* **Exercise details**: Everything in the listing below should be repeated verbatim, apart from the pictures.

* **Data under study**:
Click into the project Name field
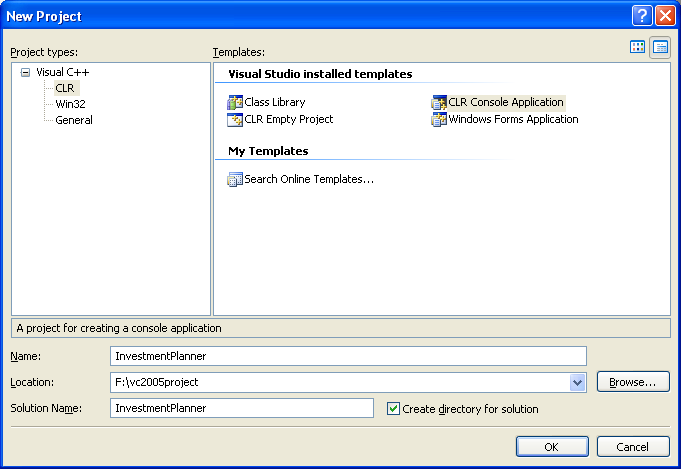The image size is (681, 469). pyautogui.click(x=347, y=356)
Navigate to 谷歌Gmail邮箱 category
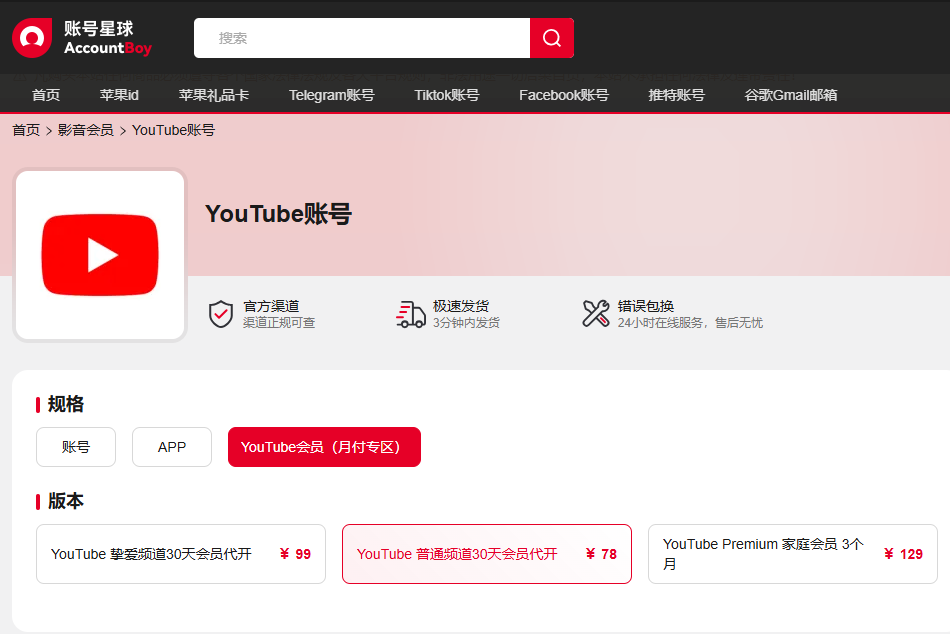This screenshot has height=634, width=950. pyautogui.click(x=788, y=95)
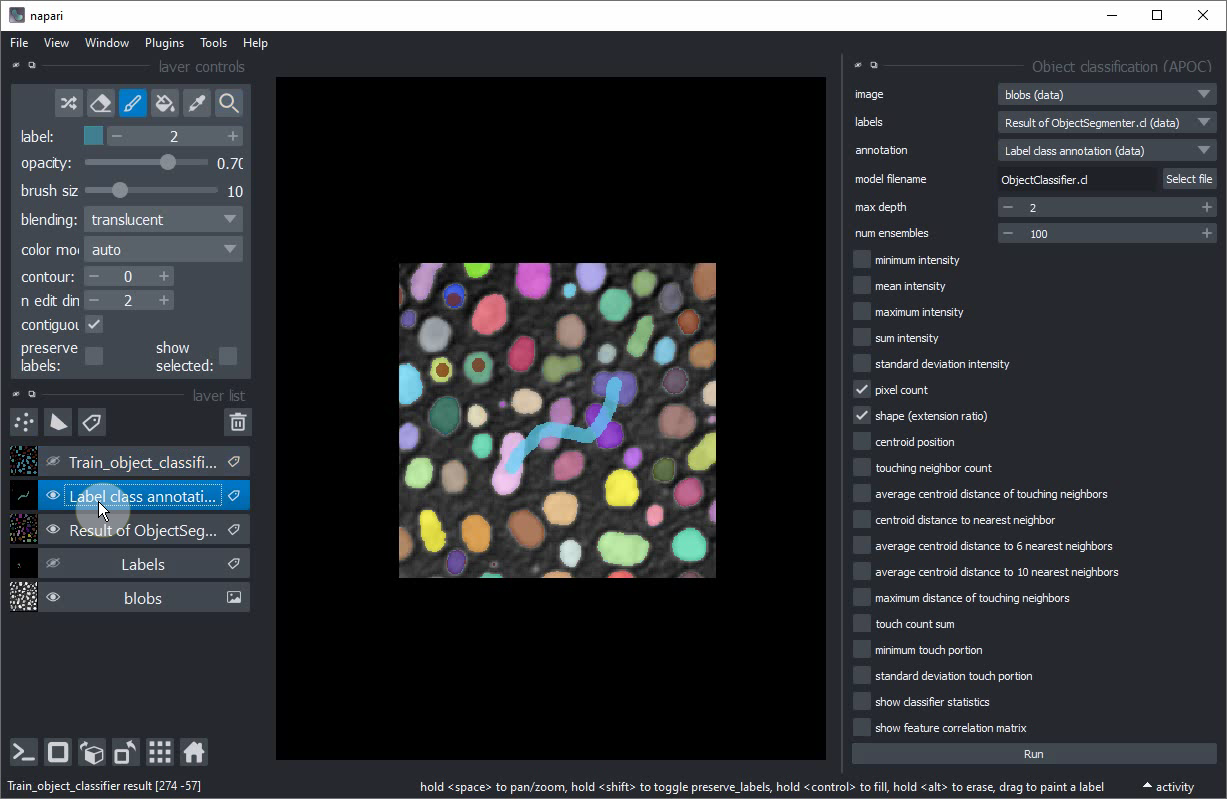Select the pan/zoom magnifier tool

228,103
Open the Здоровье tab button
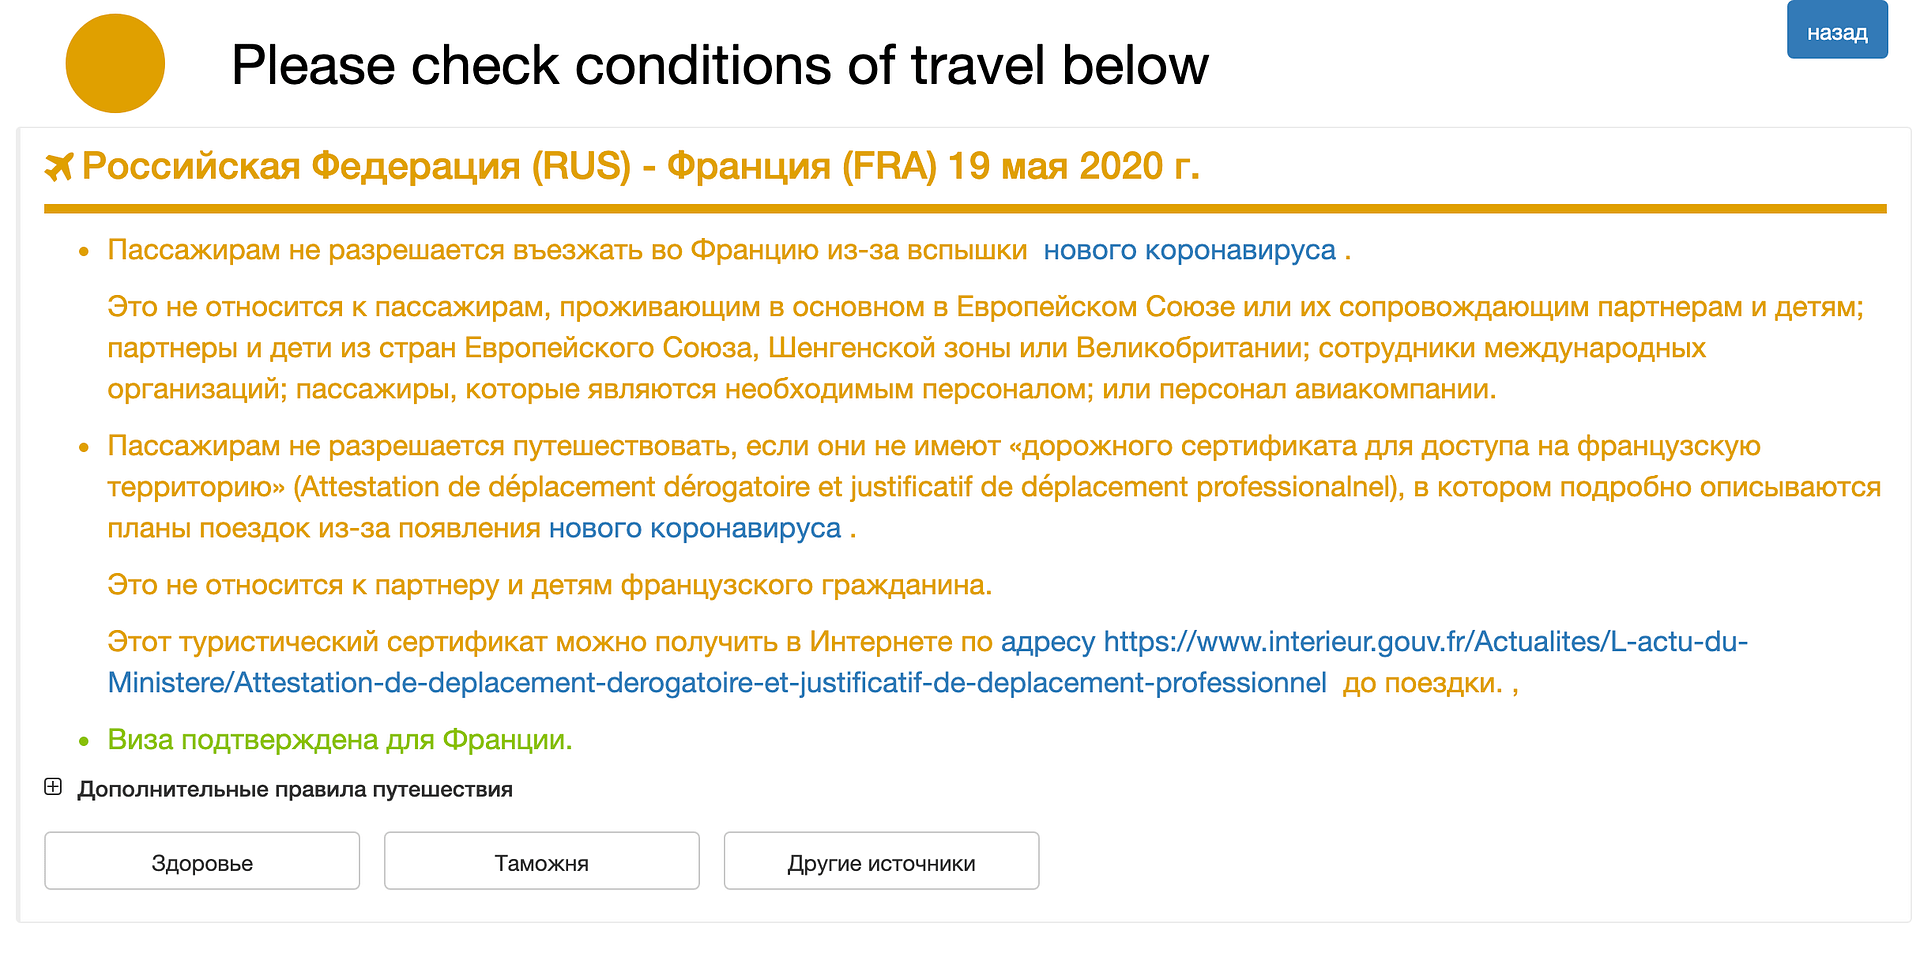This screenshot has width=1920, height=958. pos(202,861)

* **Output below**:
Click into the project Name field
The image size is (681, 469). pyautogui.click(x=347, y=356)
Navigate to 谷歌Gmail邮箱 category
This screenshot has height=634, width=950. pyautogui.click(x=788, y=95)
Select the pan/zoom magnifier tool

228,103
Open the Здоровье tab button
This screenshot has width=1920, height=958. pos(202,861)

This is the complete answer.